> _Provided entries_:
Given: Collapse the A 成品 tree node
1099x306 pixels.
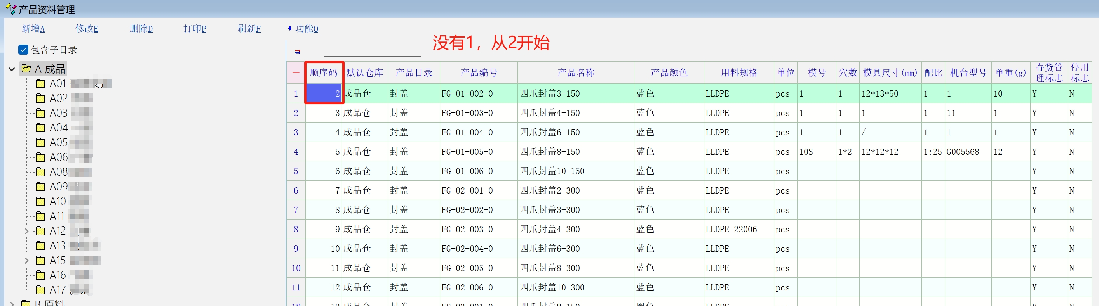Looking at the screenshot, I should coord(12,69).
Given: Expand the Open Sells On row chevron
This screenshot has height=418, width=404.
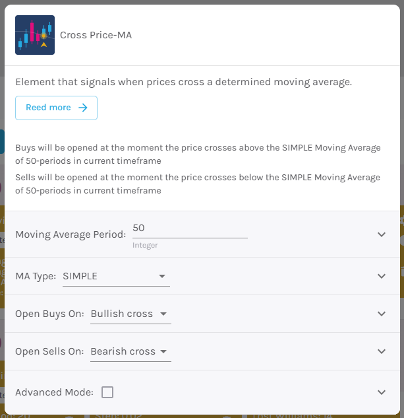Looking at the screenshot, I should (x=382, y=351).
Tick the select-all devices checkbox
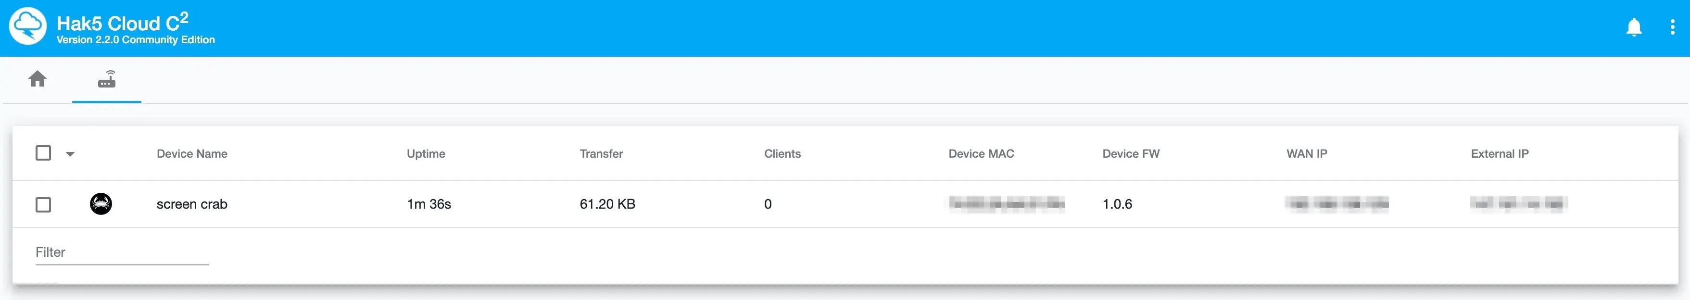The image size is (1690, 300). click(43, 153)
* * *
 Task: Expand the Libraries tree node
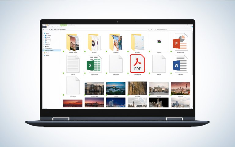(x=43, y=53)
--
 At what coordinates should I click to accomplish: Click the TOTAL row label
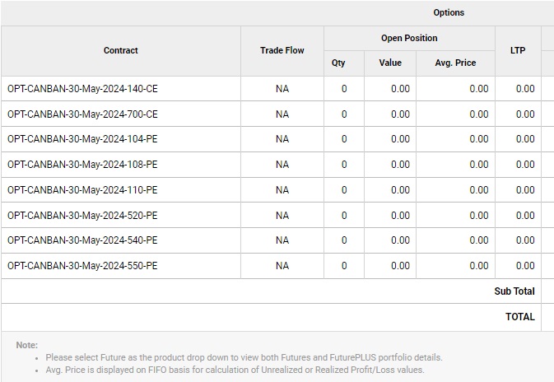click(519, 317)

> _Work instructions_:
If a line in the listing holds the word "Given", copy it out.

> _Answer for the task_:
Given: Collapse the A 成品 tree node
Given: Expand the Open Sells On row chevron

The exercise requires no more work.